→ **Verilen metin**

^^^^^^^^^^^^^^^^

77
Çile, Kaldırımlar, Sonsuzluk Kervanı, Örümcek Ağı, Ben ve Ötesi, gibi başlıca eserleri olan mistik bir şairdir. Edebi kişiliğini iki dönem altında incelemek mümkündür. Kendisi
insan, ruh, fizikötesi,dini, mistik konulara yönelmiştir.
76
dün 36. ölüm yıl dönümü idi. cumhuriyet edebiyatının en iyi hece şairlerinden birisidir. şiirlerini okumak, şarkı söylemek gibi. rahmetle.
75
Siyasal İslam zehrinin yayılması için çabalamıştır.
74
Baş yazarı olduğu büyük doğu dergisinde 'amerikan politikasını korumakla mükellefiz' diye bas bas bağıran İslamcı şair, yazar. Bazılarına üstad diye de yediriyorlar, hahaha... Üstad Yoda alır.
73
hayatının hemen hemen yarısını hovardalık yaparak geçirmiş milliyetçi, muhafazakar şair. bu durumu da şu dizeleri ile anlatır;
"tam otuz yıl saatim işlemiş ben durmuşum;
gökyüzünden habersiz, uçurtma uçurmuşum..."

^^^^^^^^^^^^^^^^

→ **Görev tanımı**
Şair hakkındaki metni, gösterilen son dizenin ardından gelecek kısmı yazarak sürdürün.

→ **Kaynak kesit**
^^^^^^^^^^^^^^^^

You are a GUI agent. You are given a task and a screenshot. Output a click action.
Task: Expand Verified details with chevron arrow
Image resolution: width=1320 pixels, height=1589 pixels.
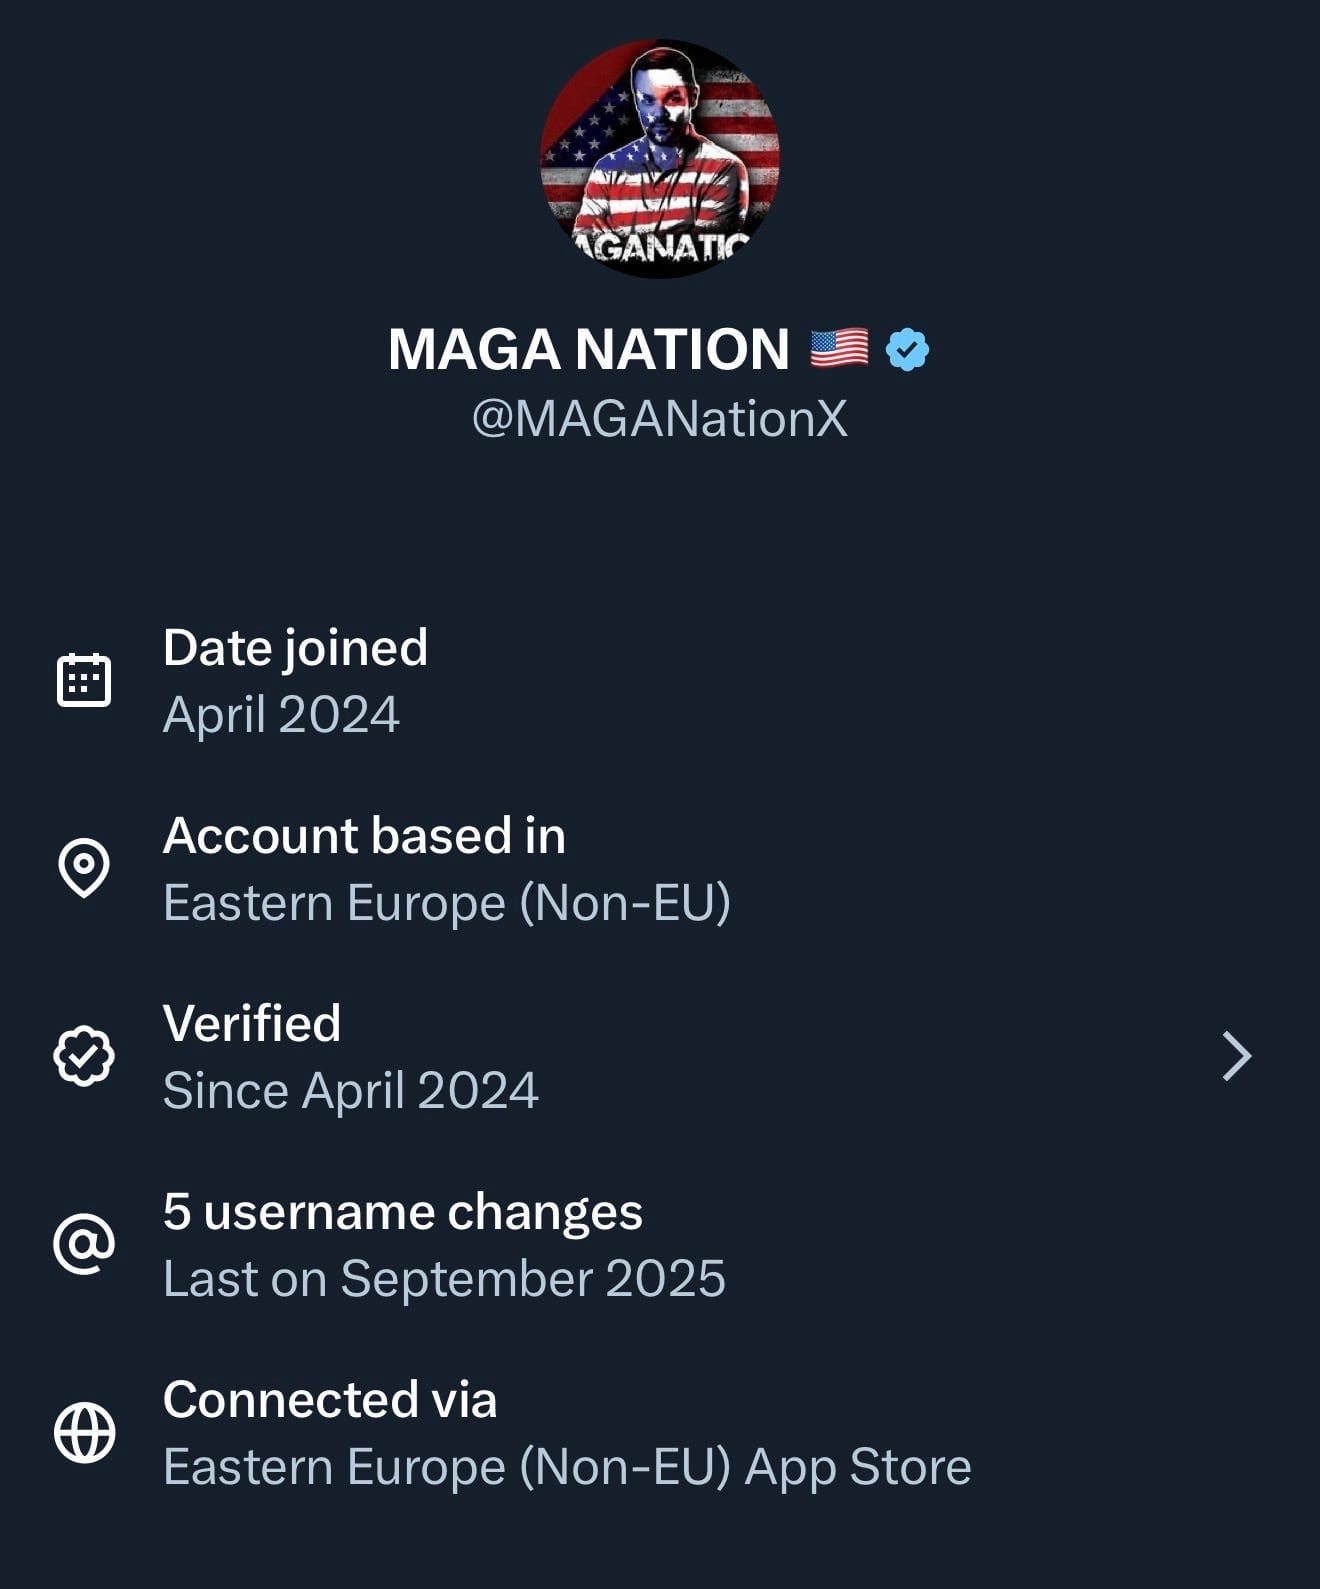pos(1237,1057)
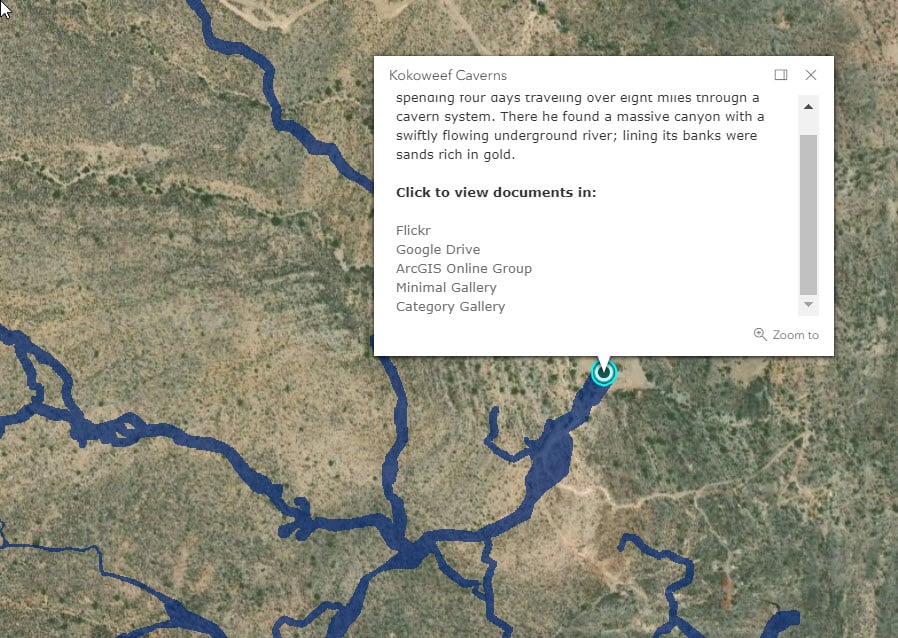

^^^^^^^^^^^^^^^^

→ **Çıktı**
72
cumhuriyet tarihinin en iyi şairi ve yazarı olan büyük vatansever. nazım hikmet ile kıyaslanması tamamen politiktir. yeteneklerini baz alırsak nazım hikmet, necip fazıl'ın önünde diz çöker.
70
cumhuriyet düşmanı çok gereksiz bir ağır tabir. kendisinin çok farklı dönemleri olmuştur. aynı durum mesela cem karaca içinde geçerlidir. ikisinin de niyetinin kötü olduğunu düşünmüyorum. özellikle sakarya şiiri gibi bir eseri kaleme almak her yiğidin harcı değildir.
kendisini bir dönemin en absürd isimlerinden kesinlikle fakat, böyle şak diye insaları tek kalıp içerisinde değerlendirmek... oda fazla acımasız.
necip fazıl garip bir karakterdi elbet fakat kendisinin muhafazakarlığını bugünkülere bakıp değerlendirirseniz yanlışa düşersiniz. kendi döneminin muhafazakarlar için en büyük ismi erbakan'dı. necip fazıl erbakan'a da defalarca kin kusmuştur mesela.
toparlarsam necip fazıl; absürd bir karakter, iyi bir şairdir.
69
Cumhuriyet düşmanı ve kumar düşkünü idi. Dinciler tarafından üstad ilan edimiştir bir de ahahahahahaha.
Edit: Kadınların bacağına şiir de yazdığı söyleniyor.
68
Bir akıl gelecek ki, akıllar delirecek.
Ve bir devrim, evvela devrimi devirecek.
67
Bence en güzel siiri kaldırımlardır 3 tane ayrı şiirden oluşmaktadır. üçüde birbirinden güzeldir.
1
sokaktayım, kimsesiz bir sokak ortasında;
yürüyorum, arkama bakmadan yürüyorum.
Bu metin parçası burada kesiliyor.